This comes up quite often.

a. Leaving them in gear with a fixed prop will increase drag considerably.
b. Yanmar put out an advisory for a reason.

Advisory Number: MSA08-003:

DATE February 8, 2008 Dealers and OEMs
TO: All Marine Distributors
SUBJECT: Gear in Neutral While Sailing All MODELS:

All Sailboat Engines

We continue to get questions regarding the correct gear position while sailing with the engine OFF. This advisory is issued as a reminder; Yanmar requires that if sailing with the engine OFF (not running) the transmission shifter must be in the neutral position or internal damage to the gear or sail-drive will result. This damage will not be covered by Yanmar’s Limited Warranty. Please instruct customers and dealers who deliver the sailboat to the customer, of the correct (Neutral) position for the marine gear while sailing.
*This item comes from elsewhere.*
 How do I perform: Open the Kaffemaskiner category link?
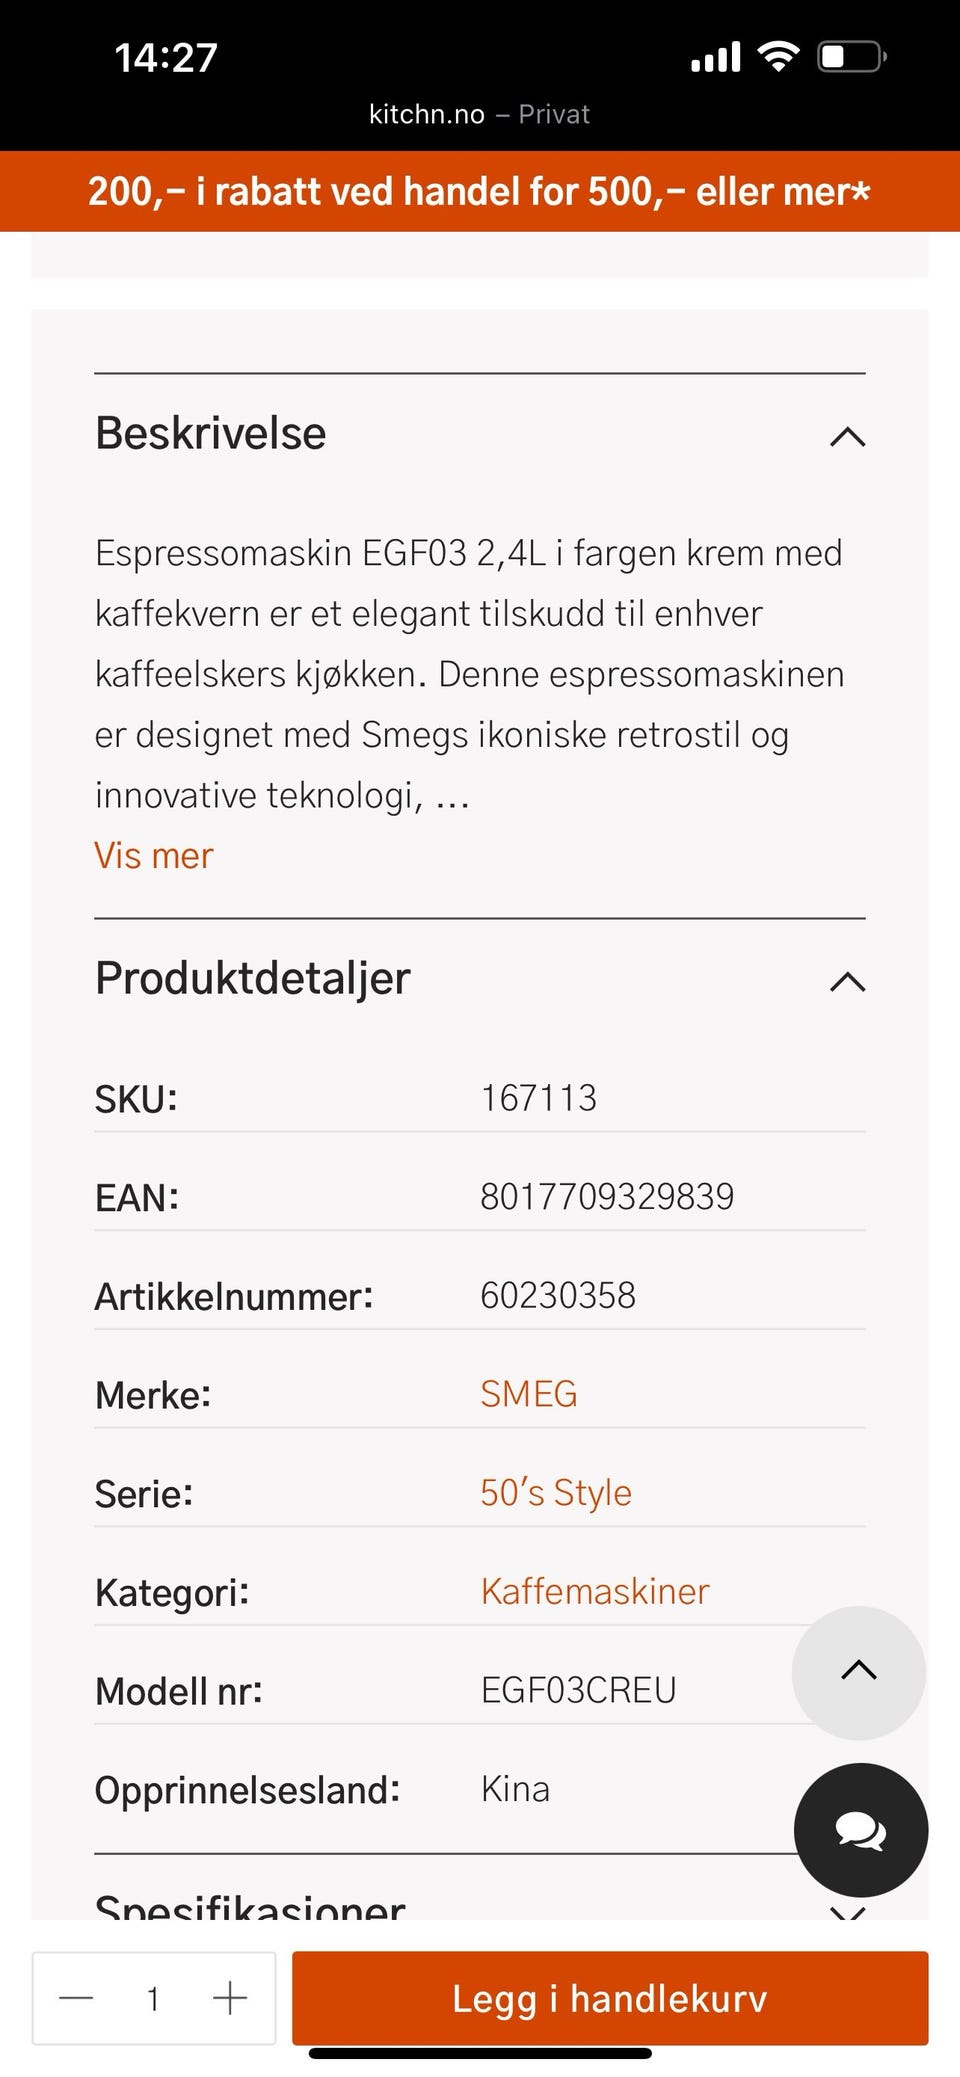tap(594, 1591)
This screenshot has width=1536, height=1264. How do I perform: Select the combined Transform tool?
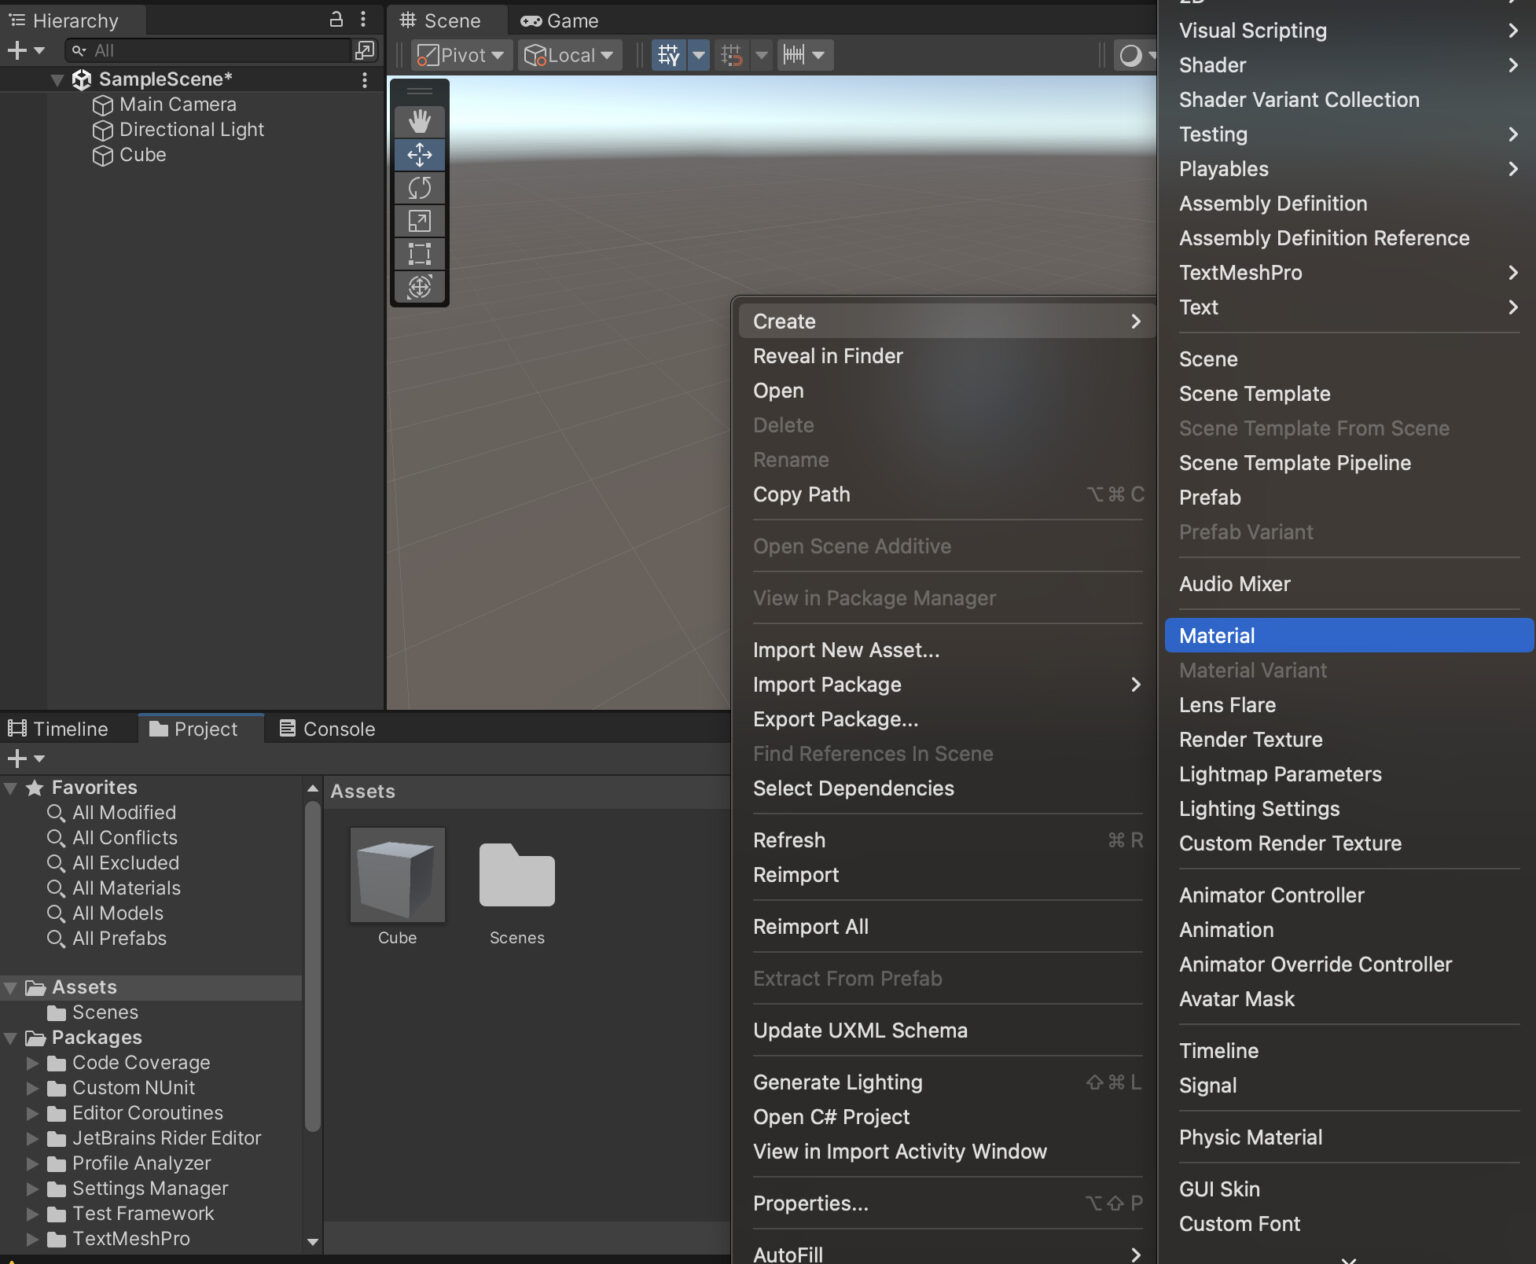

If the customer desires that the propeller shaft not spin while sailing, either a folding propeller, shaft break, or other suitable device may be used. However, Yanmar accepts no responsibility for the selection, installation, or operation of such devices. Please also refer to Marine service advisory “MSA07-001_Yanmar Sail Drive Propeller Selection” for additional information.

If you have any questions regarding this advisory please contact a Customer Support representative.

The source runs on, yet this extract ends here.